--- DATA SHOWN Enclosed Below ---
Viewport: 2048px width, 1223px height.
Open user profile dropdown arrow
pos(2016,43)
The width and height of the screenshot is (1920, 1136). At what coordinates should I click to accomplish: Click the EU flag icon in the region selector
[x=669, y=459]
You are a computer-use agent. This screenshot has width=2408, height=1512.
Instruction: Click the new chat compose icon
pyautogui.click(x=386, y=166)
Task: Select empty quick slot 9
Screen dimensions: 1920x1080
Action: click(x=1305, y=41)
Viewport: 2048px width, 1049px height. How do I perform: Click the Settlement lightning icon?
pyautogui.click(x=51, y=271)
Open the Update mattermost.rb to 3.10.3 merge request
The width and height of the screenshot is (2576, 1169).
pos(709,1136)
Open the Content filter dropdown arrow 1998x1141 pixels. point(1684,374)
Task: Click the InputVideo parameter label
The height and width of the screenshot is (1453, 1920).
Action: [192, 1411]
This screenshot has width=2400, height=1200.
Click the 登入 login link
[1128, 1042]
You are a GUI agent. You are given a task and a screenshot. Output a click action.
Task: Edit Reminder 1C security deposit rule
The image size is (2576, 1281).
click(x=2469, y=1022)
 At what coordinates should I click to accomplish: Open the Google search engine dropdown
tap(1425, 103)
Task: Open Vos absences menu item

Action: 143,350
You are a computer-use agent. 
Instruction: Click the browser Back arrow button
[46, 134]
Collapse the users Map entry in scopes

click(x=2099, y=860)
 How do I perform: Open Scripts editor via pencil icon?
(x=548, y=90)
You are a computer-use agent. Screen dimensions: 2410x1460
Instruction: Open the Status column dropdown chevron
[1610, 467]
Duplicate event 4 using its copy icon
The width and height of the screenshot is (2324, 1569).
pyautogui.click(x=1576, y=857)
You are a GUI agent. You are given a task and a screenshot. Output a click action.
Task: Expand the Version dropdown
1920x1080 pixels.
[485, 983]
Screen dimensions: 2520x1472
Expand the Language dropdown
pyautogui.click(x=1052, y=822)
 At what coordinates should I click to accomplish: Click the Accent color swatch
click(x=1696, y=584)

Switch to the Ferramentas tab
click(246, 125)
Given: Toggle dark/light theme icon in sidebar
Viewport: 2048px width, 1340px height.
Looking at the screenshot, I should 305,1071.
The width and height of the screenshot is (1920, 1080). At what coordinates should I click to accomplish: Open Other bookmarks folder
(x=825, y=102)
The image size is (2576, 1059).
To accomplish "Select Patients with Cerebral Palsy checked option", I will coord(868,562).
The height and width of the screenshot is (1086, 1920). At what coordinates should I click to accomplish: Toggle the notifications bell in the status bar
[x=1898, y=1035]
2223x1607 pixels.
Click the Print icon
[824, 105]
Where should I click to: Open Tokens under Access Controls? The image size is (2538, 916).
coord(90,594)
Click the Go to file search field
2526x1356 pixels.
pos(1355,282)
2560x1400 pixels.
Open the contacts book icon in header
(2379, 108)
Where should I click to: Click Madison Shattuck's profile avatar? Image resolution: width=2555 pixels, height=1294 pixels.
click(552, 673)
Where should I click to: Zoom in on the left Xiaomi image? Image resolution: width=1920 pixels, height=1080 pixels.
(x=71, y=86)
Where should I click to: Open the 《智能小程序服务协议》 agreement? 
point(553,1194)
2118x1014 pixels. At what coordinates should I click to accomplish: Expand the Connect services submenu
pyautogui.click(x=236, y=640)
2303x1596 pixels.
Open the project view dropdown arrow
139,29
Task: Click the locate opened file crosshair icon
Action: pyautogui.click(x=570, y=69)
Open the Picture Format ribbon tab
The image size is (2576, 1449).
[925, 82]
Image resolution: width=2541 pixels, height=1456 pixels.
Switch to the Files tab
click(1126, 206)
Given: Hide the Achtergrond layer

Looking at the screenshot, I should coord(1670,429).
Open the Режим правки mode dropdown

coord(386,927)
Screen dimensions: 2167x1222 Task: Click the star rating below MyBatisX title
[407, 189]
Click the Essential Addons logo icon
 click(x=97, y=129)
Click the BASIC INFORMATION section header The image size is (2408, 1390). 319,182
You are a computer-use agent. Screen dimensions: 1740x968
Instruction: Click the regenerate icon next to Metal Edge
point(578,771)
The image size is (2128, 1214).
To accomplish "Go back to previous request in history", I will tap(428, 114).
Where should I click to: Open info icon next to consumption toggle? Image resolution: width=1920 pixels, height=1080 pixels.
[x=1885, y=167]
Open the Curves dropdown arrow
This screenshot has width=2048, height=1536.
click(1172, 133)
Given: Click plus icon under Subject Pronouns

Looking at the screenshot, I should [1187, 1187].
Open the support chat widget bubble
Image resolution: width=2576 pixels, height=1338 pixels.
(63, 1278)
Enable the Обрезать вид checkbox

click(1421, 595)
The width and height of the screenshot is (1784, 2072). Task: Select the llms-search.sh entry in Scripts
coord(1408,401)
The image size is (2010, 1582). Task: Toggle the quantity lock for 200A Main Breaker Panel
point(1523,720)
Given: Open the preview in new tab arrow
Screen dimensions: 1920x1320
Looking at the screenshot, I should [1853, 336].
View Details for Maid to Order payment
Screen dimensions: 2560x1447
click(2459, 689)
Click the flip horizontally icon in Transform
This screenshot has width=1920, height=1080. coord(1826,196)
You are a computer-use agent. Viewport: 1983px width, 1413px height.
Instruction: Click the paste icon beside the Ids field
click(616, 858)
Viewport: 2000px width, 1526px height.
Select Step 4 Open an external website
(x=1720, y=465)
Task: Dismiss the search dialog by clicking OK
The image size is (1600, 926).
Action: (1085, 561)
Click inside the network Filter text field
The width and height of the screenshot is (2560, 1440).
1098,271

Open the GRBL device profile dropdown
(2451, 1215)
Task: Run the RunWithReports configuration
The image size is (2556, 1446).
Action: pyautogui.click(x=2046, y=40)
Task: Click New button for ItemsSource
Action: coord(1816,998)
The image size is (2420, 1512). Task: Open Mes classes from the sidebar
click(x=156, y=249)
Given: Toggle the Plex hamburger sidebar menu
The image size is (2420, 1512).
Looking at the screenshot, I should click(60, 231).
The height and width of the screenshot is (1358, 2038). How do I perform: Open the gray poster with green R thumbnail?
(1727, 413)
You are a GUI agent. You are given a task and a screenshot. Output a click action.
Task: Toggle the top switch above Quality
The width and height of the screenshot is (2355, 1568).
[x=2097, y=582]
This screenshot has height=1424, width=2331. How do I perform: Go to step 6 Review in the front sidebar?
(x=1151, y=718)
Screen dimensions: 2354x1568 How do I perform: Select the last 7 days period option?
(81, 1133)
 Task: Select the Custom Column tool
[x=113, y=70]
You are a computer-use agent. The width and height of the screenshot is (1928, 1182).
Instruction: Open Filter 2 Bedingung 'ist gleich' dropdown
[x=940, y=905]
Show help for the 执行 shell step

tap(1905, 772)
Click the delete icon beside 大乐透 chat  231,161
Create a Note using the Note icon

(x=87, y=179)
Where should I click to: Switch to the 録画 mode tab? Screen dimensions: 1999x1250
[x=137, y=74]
--- End of Enclosed DATA SHOWN ---
▶ [TASK PROMPT] Could you transcribe all of the data exactly as it is given?

▶ [RESULT FOR THIS EXERCISE]
Viewport: 2048px width, 1223px height.
Open user profile dropdown arrow
pos(2016,43)
The width and height of the screenshot is (1920, 1136). At what coordinates should I click to accomplish: Click the EU flag icon in the region selector
[x=669, y=459]
You are a computer-use agent. This screenshot has width=2408, height=1512.
Instruction: Click the new chat compose icon
pyautogui.click(x=386, y=166)
Task: Select empty quick slot 9
Screen dimensions: 1920x1080
Action: click(x=1305, y=41)
Viewport: 2048px width, 1049px height. How do I perform: Click the Settlement lightning icon?
pyautogui.click(x=51, y=271)
Open the Update mattermost.rb to 3.10.3 merge request
The width and height of the screenshot is (2576, 1169).
pos(709,1136)
Open the Content filter dropdown arrow 1998x1141 pixels. point(1684,374)
Task: Click the InputVideo parameter label
The height and width of the screenshot is (1453, 1920).
Action: [192, 1411]
This screenshot has width=2400, height=1200.
Click the 登入 login link
[1128, 1042]
You are a GUI agent. You are given a task and a screenshot. Output a click action.
Task: Edit Reminder 1C security deposit rule
The image size is (2576, 1281).
click(x=2469, y=1022)
 At what coordinates should I click to accomplish: Open the Google search engine dropdown
tap(1425, 103)
Task: Open Vos absences menu item

Action: 143,350
You are a computer-use agent. 
Instruction: Click the browser Back arrow button
[46, 134]
Collapse the users Map entry in scopes

click(x=2099, y=860)
 How do I perform: Open Scripts editor via pencil icon?
(x=548, y=90)
You are a computer-use agent. Screen dimensions: 2410x1460
Instruction: Open the Status column dropdown chevron
[1610, 467]
Duplicate event 4 using its copy icon
The width and height of the screenshot is (2324, 1569).
pyautogui.click(x=1576, y=857)
You are a GUI agent. You are given a task and a screenshot. Output a click action.
Task: Expand the Version dropdown
1920x1080 pixels.
[485, 983]
Screen dimensions: 2520x1472
Expand the Language dropdown
pyautogui.click(x=1052, y=822)
 At what coordinates should I click to accomplish: Click the Accent color swatch
click(x=1696, y=584)

Switch to the Ferramentas tab
click(246, 125)
Given: Toggle dark/light theme icon in sidebar
Viewport: 2048px width, 1340px height.
Looking at the screenshot, I should 305,1071.
The width and height of the screenshot is (1920, 1080). At what coordinates should I click to accomplish: Open Other bookmarks folder
(x=825, y=102)
The image size is (2576, 1059).
To accomplish "Select Patients with Cerebral Palsy checked option", I will coord(868,562).
The height and width of the screenshot is (1086, 1920). At what coordinates should I click to accomplish: Toggle the notifications bell in the status bar
[x=1898, y=1035]
2223x1607 pixels.
Click the Print icon
[824, 105]
Where should I click to: Open Tokens under Access Controls? The image size is (2538, 916).
coord(90,594)
Click the Go to file search field
2526x1356 pixels.
pos(1355,282)
2560x1400 pixels.
Open the contacts book icon in header
(2379, 108)
Where should I click to: Click Madison Shattuck's profile avatar? Image resolution: width=2555 pixels, height=1294 pixels.
click(552, 673)
Where should I click to: Zoom in on the left Xiaomi image? Image resolution: width=1920 pixels, height=1080 pixels.
(x=71, y=86)
Where should I click to: Open the 《智能小程序服务协议》 agreement? 
point(553,1194)
2118x1014 pixels. At what coordinates should I click to accomplish: Expand the Connect services submenu
pyautogui.click(x=236, y=640)
2303x1596 pixels.
Open the project view dropdown arrow
139,29
Task: Click the locate opened file crosshair icon
Action: pyautogui.click(x=570, y=69)
Open the Picture Format ribbon tab
The image size is (2576, 1449).
[925, 82]
Image resolution: width=2541 pixels, height=1456 pixels.
Switch to the Files tab
click(1126, 206)
Given: Hide the Achtergrond layer

Looking at the screenshot, I should coord(1670,429).
Open the Режим правки mode dropdown

coord(386,927)
Screen dimensions: 2167x1222 Task: Click the star rating below MyBatisX title
[407, 189]
Click the Essential Addons logo icon
 click(x=97, y=129)
Click the BASIC INFORMATION section header The image size is (2408, 1390). 319,182
You are a computer-use agent. Screen dimensions: 1740x968
Instruction: Click the regenerate icon next to Metal Edge
point(578,771)
The image size is (2128, 1214).
To accomplish "Go back to previous request in history", I will tap(428, 114).
Where should I click to: Open info icon next to consumption toggle? Image resolution: width=1920 pixels, height=1080 pixels.
[x=1885, y=167]
Open the Curves dropdown arrow
This screenshot has width=2048, height=1536.
click(1172, 133)
Given: Click plus icon under Subject Pronouns

Looking at the screenshot, I should [1187, 1187].
Open the support chat widget bubble
Image resolution: width=2576 pixels, height=1338 pixels.
(63, 1278)
Enable the Обрезать вид checkbox

click(1421, 595)
The width and height of the screenshot is (1784, 2072). Task: Select the llms-search.sh entry in Scripts
coord(1408,401)
The image size is (2010, 1582). Task: Toggle the quantity lock for 200A Main Breaker Panel
point(1523,720)
Given: Open the preview in new tab arrow
Screen dimensions: 1920x1320
Looking at the screenshot, I should [1853, 336].
View Details for Maid to Order payment
Screen dimensions: 2560x1447
click(2459, 689)
Click the flip horizontally icon in Transform
This screenshot has width=1920, height=1080. coord(1826,196)
You are a computer-use agent. Viewport: 1983px width, 1413px height.
Instruction: Click the paste icon beside the Ids field
click(616, 858)
Viewport: 2000px width, 1526px height.
Select Step 4 Open an external website
(x=1720, y=465)
Task: Dismiss the search dialog by clicking OK
The image size is (1600, 926).
Action: (1085, 561)
Click inside the network Filter text field
The width and height of the screenshot is (2560, 1440).
1098,271

Open the GRBL device profile dropdown
(2451, 1215)
Task: Run the RunWithReports configuration
The image size is (2556, 1446).
Action: pyautogui.click(x=2046, y=40)
Task: Click New button for ItemsSource
Action: coord(1816,998)
The image size is (2420, 1512). Task: Open Mes classes from the sidebar
click(x=156, y=249)
Given: Toggle the Plex hamburger sidebar menu
The image size is (2420, 1512).
Looking at the screenshot, I should click(60, 231).
The height and width of the screenshot is (1358, 2038). How do I perform: Open the gray poster with green R thumbnail?
(1727, 413)
You are a GUI agent. You are given a task and a screenshot. Output a click action.
Task: Toggle the top switch above Quality
The width and height of the screenshot is (2355, 1568).
[x=2097, y=582]
This screenshot has height=1424, width=2331. How do I perform: Go to step 6 Review in the front sidebar?
(x=1151, y=718)
Screen dimensions: 2354x1568 How do I perform: Select the last 7 days period option?
(81, 1133)
 Task: Select the Custom Column tool
[x=113, y=70]
You are a computer-use agent. The width and height of the screenshot is (1928, 1182).
Instruction: Open Filter 2 Bedingung 'ist gleich' dropdown
[x=940, y=905]
Show help for the 执行 shell step

tap(1905, 772)
Click the delete icon beside 大乐透 chat  231,161
Create a Note using the Note icon

(x=87, y=179)
Where should I click to: Switch to the 録画 mode tab? Screen dimensions: 1999x1250
[x=137, y=74]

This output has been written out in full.